How Visual Thinking Strategies Can Help You Lead Great Class Discussions

Have you ever wondered how you might improve class discussions about art? As art teachers, we know the importance of taking the time to teach students to observe and talk about art. With hundreds of students and short classes, however, this can be a big challenge.

In the past, I felt my class discussions were falling short. I sometimes felt I was rushing my kids to get to the “right” answers so we could move on to the studio experience. I knew I could do better.

In my efforts to improve my practice, I came across Visual Thinking Strategies. It changed the way I worked with my young students to explore artworks.

Visual Thinking Strategies develop critical thinking skills and build confidence when analyzing artworks.


So…what is it, exactly?

Visual Thinking Strategies (VTS for short) is a discussion strategy used to explore artworks through prior knowledge. Students are encouraged to look carefully and use their knowledge of the world to explore imagery that is new to them. By tapping into prior knowledge, students are able to make sense of previously unknown and complex imagery. They ask questions and debate with peers, all while building important critical-thinking skills.

What does it look like?

The easiest way to get started is to ask one simple question. When you are exploring an artwork with your students, ask them, “What is going on here?” That’s it. Then wait, and see what they say. If you are working with young students, they will most likely start raising their hands and sharing right away.

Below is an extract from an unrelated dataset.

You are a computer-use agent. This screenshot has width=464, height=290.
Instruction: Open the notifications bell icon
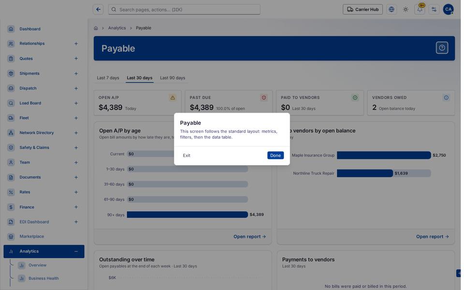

Students should be asked to…

1. Look closely.

Ask them to take their time and just look. I sometimes ask students to observe for a solid minute before we begin our discussion.

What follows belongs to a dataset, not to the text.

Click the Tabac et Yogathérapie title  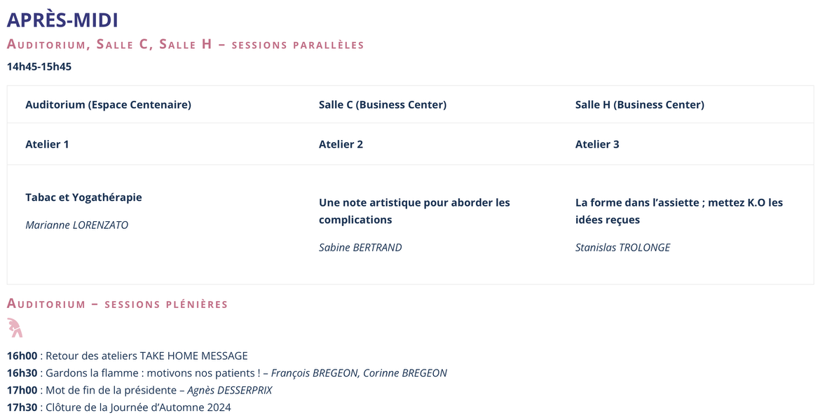click(83, 197)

2. Talk about what they see.

Allow students to describe the artwork, and build upon the observations of their peers. Really take your time here. Ask, “What else do you see?” several times. This will allow students who may process their thoughts more slowly a chance to participate.

3. Provide evidence for their statements.

I often find myself saying, “Can you tell us what you see that makes you think that?” or, “Can you show us what you see in the picture that tells you that?” Students should be able to back up their ideas.

4. Listen to their peers.

In order for this process to work, it is important that all students feel safe to share. Make sure all perspectives are accepted, and students are respectful when classmates are sharing.

5. Explore different perspectives and understandings.

Students are encouraged to explore the work from a variety of viewpoints. A diversity of interpretations should be the goal.


Start with a description of the work.

This will come naturally, as students share their perspectives. Encourage students to be specific. Allow them to point to areas of interest in order to clarify their ideas. For example, in the process of exploring the Mona Lisa, you might have a student state that the “lady looks sad.” Instead of assuming you understand why the student made the comment, ask them to clarify why they think she looks sad.

There are several key elements to this approach.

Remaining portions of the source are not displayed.